Word prediction: A shiny app

17.11.2017

Goal and data basis of the app

Goal:

A Shiny app that takes as input a phrase (multiple words) in a text box input and outputs after a suitable delay a prediction of the next word.

Data basis:

Data basis are US blogs, news, and twitter data downloaded from: https://d396qusza40orc.cloudfront.net/dsscapstone/dataset/Coursera-SwiftKey.zip

Code - Preprocessing -

The following code shows how the data for the app is loaded and preprocessed.

library(ngram)
blogs<- readLines ("C:/Coursera/ngram/final/en_US/en_US.blogs.txt", n=10000)
news<- readLines ("C:/Coursera/ngram/final/en_US/en_US.news.txt", n=10000)
twitter<- readLines ("C:/Coursera/ngram/final/en_US/en_US.twitter.txt", n=10000)

str <- concatenate(blogs, news, twitter)

str<- preprocess(str)
ng <- ngram(str, n=2)

pt_ng<- get.phrasetable(ng)

Code - Core Funtion -

The app works with word 2-grams build with the data basis.
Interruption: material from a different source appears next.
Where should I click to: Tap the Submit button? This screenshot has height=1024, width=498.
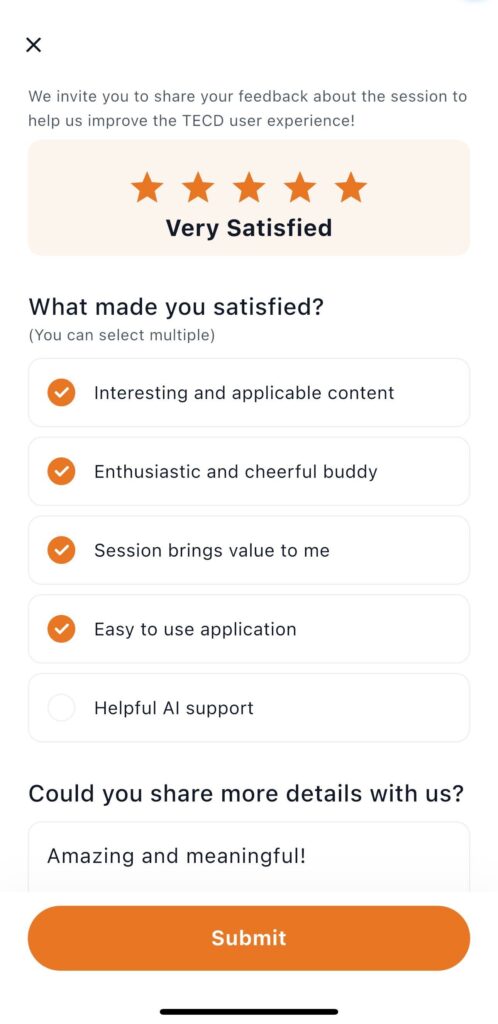pos(249,938)
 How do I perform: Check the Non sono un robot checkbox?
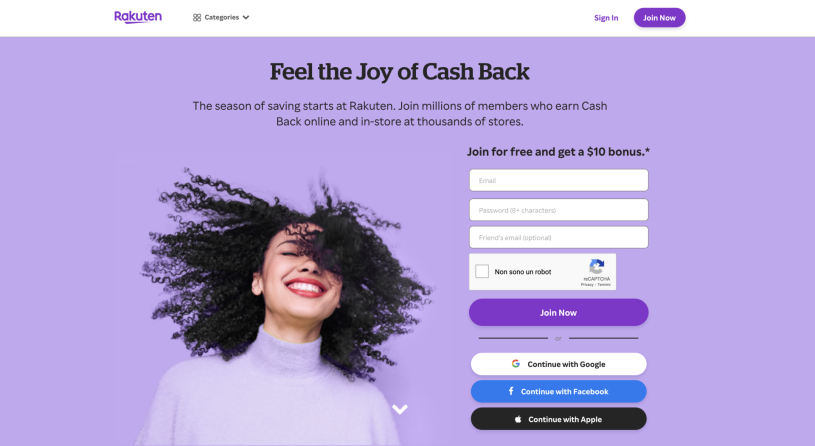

Core of the app is a function that takes the last word of the text input, searches the 2-gram with this word as startword and the highest frequency. The the second word of this 2-gram is displayed.

Code of the core function:

find_word <- function(w) {
      x <- pt_ng[grep(paste0("^",word(w,-1)),pt_ng$ngrams), ]
      x<- x$ngrams[1]       
      if (is.na(word(x,2))){print("No suggest")} else {word(x,2)} 
      }

Result

Result is a simple but high effective app that meets the

goal of predicting the next word in a performant way.